• ABOUT THIS TASK:
Look through the data below and extract, unchanged, the lines from the one that contains "You are a GUI" to the one that contains "Task: Collapse the", both included.

Collected data entries
Content starts
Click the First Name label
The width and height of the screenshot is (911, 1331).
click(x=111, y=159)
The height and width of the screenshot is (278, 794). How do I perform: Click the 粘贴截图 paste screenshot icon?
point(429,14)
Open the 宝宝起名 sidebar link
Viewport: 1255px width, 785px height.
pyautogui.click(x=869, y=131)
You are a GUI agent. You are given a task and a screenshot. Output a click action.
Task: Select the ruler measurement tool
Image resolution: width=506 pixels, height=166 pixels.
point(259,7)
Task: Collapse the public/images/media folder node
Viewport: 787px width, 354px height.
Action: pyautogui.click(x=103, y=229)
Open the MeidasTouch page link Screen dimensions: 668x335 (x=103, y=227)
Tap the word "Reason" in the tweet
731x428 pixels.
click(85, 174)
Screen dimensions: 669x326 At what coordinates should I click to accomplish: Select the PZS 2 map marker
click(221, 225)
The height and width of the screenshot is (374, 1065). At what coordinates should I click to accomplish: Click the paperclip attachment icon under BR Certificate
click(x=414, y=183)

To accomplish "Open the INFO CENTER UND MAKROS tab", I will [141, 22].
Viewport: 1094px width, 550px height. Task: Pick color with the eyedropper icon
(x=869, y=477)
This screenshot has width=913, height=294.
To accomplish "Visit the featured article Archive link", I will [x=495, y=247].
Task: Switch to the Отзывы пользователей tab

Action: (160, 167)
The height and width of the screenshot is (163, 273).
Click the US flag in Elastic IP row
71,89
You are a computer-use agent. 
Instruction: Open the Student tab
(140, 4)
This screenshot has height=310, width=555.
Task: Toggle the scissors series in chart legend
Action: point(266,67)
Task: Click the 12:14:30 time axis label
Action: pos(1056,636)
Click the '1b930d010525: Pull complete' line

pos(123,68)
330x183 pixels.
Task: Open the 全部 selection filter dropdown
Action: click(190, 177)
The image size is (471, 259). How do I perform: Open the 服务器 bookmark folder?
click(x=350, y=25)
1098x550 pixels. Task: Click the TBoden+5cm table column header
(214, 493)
Content ends
• WRITTEN SOLUTION:
You are a GUI agent. You are given a task and a screenshot. Output a click action.
Task: Select the ruler measurement tool
Image resolution: width=506 pixels, height=166 pixels.
point(259,7)
Task: Collapse the public/images/media folder node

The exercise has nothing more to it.